=== Begin Enclosure ===
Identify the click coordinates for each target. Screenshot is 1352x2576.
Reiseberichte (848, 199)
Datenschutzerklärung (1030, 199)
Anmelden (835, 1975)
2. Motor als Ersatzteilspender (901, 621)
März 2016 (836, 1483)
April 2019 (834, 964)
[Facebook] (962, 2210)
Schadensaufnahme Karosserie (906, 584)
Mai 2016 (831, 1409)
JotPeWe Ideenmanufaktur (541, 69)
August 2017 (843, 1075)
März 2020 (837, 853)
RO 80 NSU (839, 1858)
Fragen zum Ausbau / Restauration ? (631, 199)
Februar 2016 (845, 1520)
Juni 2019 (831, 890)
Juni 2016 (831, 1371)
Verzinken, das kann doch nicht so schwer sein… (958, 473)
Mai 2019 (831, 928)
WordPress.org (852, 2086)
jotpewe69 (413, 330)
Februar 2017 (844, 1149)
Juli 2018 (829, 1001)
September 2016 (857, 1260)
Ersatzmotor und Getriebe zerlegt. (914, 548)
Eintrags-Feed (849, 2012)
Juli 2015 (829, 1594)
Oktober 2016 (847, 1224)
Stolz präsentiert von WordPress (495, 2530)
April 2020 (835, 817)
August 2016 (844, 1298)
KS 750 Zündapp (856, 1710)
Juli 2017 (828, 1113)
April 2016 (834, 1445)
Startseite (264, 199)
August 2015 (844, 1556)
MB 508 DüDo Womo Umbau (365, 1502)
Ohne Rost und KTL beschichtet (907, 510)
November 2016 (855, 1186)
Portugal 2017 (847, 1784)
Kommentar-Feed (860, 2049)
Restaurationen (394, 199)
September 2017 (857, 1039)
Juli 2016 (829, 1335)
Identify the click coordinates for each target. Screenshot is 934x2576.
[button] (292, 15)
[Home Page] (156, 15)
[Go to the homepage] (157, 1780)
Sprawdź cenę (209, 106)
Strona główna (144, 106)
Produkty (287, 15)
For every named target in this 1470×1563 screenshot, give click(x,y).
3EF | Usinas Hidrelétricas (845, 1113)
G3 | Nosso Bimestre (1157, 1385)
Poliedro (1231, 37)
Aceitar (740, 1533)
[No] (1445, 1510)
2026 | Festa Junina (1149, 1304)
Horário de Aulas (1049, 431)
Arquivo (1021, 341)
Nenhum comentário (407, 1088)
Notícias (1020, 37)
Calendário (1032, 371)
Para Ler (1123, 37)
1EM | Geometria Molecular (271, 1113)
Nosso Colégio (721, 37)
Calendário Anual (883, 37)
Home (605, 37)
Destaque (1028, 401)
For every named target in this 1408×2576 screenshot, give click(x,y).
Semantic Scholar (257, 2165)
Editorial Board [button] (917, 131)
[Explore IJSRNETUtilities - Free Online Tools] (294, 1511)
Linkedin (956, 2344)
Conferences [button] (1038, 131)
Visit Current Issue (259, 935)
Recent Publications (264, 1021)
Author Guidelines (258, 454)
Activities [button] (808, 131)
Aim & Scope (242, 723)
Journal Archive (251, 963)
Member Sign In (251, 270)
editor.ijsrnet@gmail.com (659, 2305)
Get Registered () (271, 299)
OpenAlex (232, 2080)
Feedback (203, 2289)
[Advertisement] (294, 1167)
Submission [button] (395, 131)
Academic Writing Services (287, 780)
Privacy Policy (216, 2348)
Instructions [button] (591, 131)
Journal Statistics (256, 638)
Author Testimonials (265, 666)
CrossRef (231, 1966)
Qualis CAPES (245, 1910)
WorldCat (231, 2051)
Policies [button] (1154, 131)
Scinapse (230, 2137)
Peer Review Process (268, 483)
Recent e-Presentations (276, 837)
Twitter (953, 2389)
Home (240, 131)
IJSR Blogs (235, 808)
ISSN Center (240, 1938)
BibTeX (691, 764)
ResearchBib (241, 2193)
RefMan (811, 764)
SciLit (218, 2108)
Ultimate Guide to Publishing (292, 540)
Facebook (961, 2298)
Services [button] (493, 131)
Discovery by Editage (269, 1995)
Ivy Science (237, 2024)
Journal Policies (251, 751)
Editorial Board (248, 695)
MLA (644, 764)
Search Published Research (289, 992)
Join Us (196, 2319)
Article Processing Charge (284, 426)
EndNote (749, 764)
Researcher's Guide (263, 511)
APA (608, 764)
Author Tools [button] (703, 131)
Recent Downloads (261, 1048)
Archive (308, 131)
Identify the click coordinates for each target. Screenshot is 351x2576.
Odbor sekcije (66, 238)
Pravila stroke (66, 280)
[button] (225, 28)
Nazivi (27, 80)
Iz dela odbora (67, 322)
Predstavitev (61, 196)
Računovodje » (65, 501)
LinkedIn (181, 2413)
=== End Enclosure ===
The listing is to be retyped in full, exactly as shown.

Identify the click coordinates for each target. Screenshot is 1352x2576.
Reiseberichte (848, 199)
Datenschutzerklärung (1030, 199)
Anmelden (835, 1975)
2. Motor als Ersatzteilspender (901, 621)
März 2016 (836, 1483)
April 2019 (834, 964)
[Facebook] (962, 2210)
Schadensaufnahme Karosserie (906, 584)
Mai 2016 (831, 1409)
JotPeWe Ideenmanufaktur (541, 69)
August 2017 (843, 1075)
März 2020 (837, 853)
RO 80 NSU (839, 1858)
Fragen zum Ausbau / Restauration ? (631, 199)
Februar 2016 (845, 1520)
Juni 2019 (831, 890)
Juni 2016 (831, 1371)
Verzinken, das kann doch nicht so schwer sein… (958, 473)
Mai 2019 (831, 928)
WordPress.org (852, 2086)
jotpewe69 (413, 330)
Februar 2017 (844, 1149)
Juli 2018 (829, 1001)
September 2016 (857, 1260)
Ersatzmotor und Getriebe zerlegt. (914, 548)
Eintrags-Feed (849, 2012)
Juli 2015 (829, 1594)
Oktober 2016 (847, 1224)
Stolz präsentiert von WordPress (495, 2530)
April 2020 (835, 817)
August 2016 (844, 1298)
KS 750 Zündapp (856, 1710)
Juli 2017 (828, 1113)
April 2016 (834, 1445)
Startseite (264, 199)
August 2015 (844, 1556)
MB 508 DüDo Womo Umbau (365, 1502)
Ohne Rost und KTL beschichtet (907, 510)
November 2016 (855, 1186)
Portugal 2017 (847, 1784)
Kommentar-Feed (860, 2049)
Restaurationen (394, 199)
September 2017 (857, 1039)
Juli 2016 (829, 1335)
Identify the click coordinates for each target. Screenshot is 934x2576.
[button] (292, 15)
[Home Page] (156, 15)
[Go to the homepage] (157, 1780)
Sprawdź cenę (209, 106)
Strona główna (144, 106)
Produkty (287, 15)
For every named target in this 1470×1563 screenshot, give click(x,y).
3EF | Usinas Hidrelétricas (845, 1113)
G3 | Nosso Bimestre (1157, 1385)
Poliedro (1231, 37)
Aceitar (740, 1533)
[No] (1445, 1510)
2026 | Festa Junina (1149, 1304)
Horário de Aulas (1049, 431)
Arquivo (1021, 341)
Nenhum comentário (407, 1088)
Notícias (1020, 37)
Calendário (1032, 371)
Para Ler (1123, 37)
1EM | Geometria Molecular (271, 1113)
Nosso Colégio (721, 37)
Calendário Anual (883, 37)
Home (605, 37)
Destaque (1028, 401)
For every named target in this 1408×2576 screenshot, give click(x,y).
Semantic Scholar (257, 2165)
Editorial Board [button] (917, 131)
[Explore IJSRNETUtilities - Free Online Tools] (294, 1511)
Linkedin (956, 2344)
Conferences [button] (1038, 131)
Visit Current Issue (259, 935)
Recent Publications (264, 1021)
Author Guidelines (258, 454)
Activities [button] (808, 131)
Aim & Scope (242, 723)
Journal Archive (251, 963)
Member Sign In (251, 270)
editor.ijsrnet@gmail.com (659, 2305)
Get Registered () (271, 299)
OpenAlex (232, 2080)
Feedback (203, 2289)
[Advertisement] (294, 1167)
Submission [button] (395, 131)
Academic Writing Services (287, 780)
Privacy Policy (216, 2348)
Instructions [button] (591, 131)
Journal Statistics (256, 638)
Author Testimonials (265, 666)
CrossRef (231, 1966)
Qualis CAPES (245, 1910)
WorldCat (231, 2051)
Policies [button] (1154, 131)
Scinapse (230, 2137)
Peer Review Process (268, 483)
Recent e-Presentations (276, 837)
Twitter (953, 2389)
Home (240, 131)
IJSR Blogs (235, 808)
ISSN Center (240, 1938)
BibTeX (691, 764)
ResearchBib (241, 2193)
RefMan (811, 764)
SciLit (218, 2108)
Ultimate Guide to Publishing (292, 540)
Facebook (961, 2298)
Services [button] (493, 131)
Discovery by Editage (269, 1995)
Ivy Science (237, 2024)
Journal Policies (251, 751)
Editorial Board (248, 695)
MLA (644, 764)
Search Published Research (289, 992)
Join Us (196, 2319)
Article Processing Charge (284, 426)
EndNote (749, 764)
Researcher's Guide (263, 511)
APA (608, 764)
Author Tools [button] (703, 131)
Recent Downloads (261, 1048)
Archive (308, 131)
Identify the click coordinates for each target. Screenshot is 351x2576.
Odbor sekcije (66, 238)
Pravila stroke (66, 280)
[button] (225, 28)
Nazivi (27, 80)
Iz dela odbora (67, 322)
Predstavitev (61, 196)
Računovodje » (65, 501)
LinkedIn (181, 2413)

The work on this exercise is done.